Remiiya Badru

Primary and Secondary Video Creator

‘Walking in tandem with the river has always been a spiritually transformative experience where my connection to bodies of water and community intersects at the heart of my creative work. My art of walking as a practice is an act of connecting and reclaiming space, for wellness and re-connecting to narratives of memory, re-memory and healing This liquid history flows as a continuum which synchronises the past, present and future connects all of us as a global conduit that carries our stories.’

Remiiya is a multi-interdisciplinary Artist where walking in tandem with bodies of water is deeply inherent to her creative, socially engaged practice. Throughout her lived experiences, she has held a long deep fascination with the spiritual essence of the river, in all of its forms, processes and tributaries. She communes with and responds to this timeless resource from an immersive multi-sensorial perspective and witnesser to infrastructural change. This experiential, immersive, multi-layered adventure includes the river’s forever changing palette of scent, sound, colour and surface in correlation to memory, colonial and post-colonial narrative themes, industrial change, heritage and the natural environment.

She engages in the art of walking as an act of journeying towards an immersive and re-embodying meditation, in motion. She channels, explores, and creates her responses to these complex, multi-faceted inter relationships and juxtapositions through her tributaries of drawing, photography, writing, design, making and social engagement. Some of these socially engaged collaborative experiences are shared through conversation and connection with visual narratives created through mapping, wayfinding and placemaking, for a diverse range of audience from an intergenerational perspective.

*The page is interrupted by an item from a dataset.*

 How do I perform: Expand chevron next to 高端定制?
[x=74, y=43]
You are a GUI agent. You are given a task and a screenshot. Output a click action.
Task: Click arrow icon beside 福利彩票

She is guided and directed by Timehri, her model ship on a ‘journey of discovery, reclamation and re-memory to emancipation’. Following her successful Creative Research Fellowship, at the National Maritime Museum, Royal Museums Greenwich where Timehri guided her to explore the presence of black and indigenous women at sea within maritime history. Remiiya was particularly interested in bringing to light the hidden, omitted and unrepresented voices and stories of these women to make them fully visible as part of this canon. This creative and ongoing research journey continues which led her to curate her first one woman show as a ‘living map’ installation titled ‘Rhumblines’ with Timehri at the helm, at Making Space, Aberfeldy Village, London. She was also invited to deliver an illustrated lecture as part of the Art Salon series, at Queen’s House, Royal Museums Greenwich, which also featured Timehri. Remiiya also works on the Historical Enquiry programme with the Learning department at Royal Museums school’s programme delivering a range of sessions focusing on sensitive histories: the Transatlantic Enslavement trade, Migration and Empire. She has designed and led a series of walks for the Totally Thames Festival and contributed as part of a panel for ‘Found at the Water’s Edge’, Royal Museums Greenwich.

She recently co-facilitated a collaborative workshop for the Renaissance foundation and the Royal Collections for the exhibition: The Edwardians: The Age of Elegance, King’s Gallery, Buckingham Palace. Participants were invited to explore, record and map their experiences of this exhibition, with a focus on the connections from this period of Empire to the objects from India. She also designed and led a series of exploratory and research walks and workshops for heritage trainees in collaboration with Thames Festival Trust, public walks Fitzrovia Noir for Trinity Buoy Wharf and primary students for a range of schools for The Line.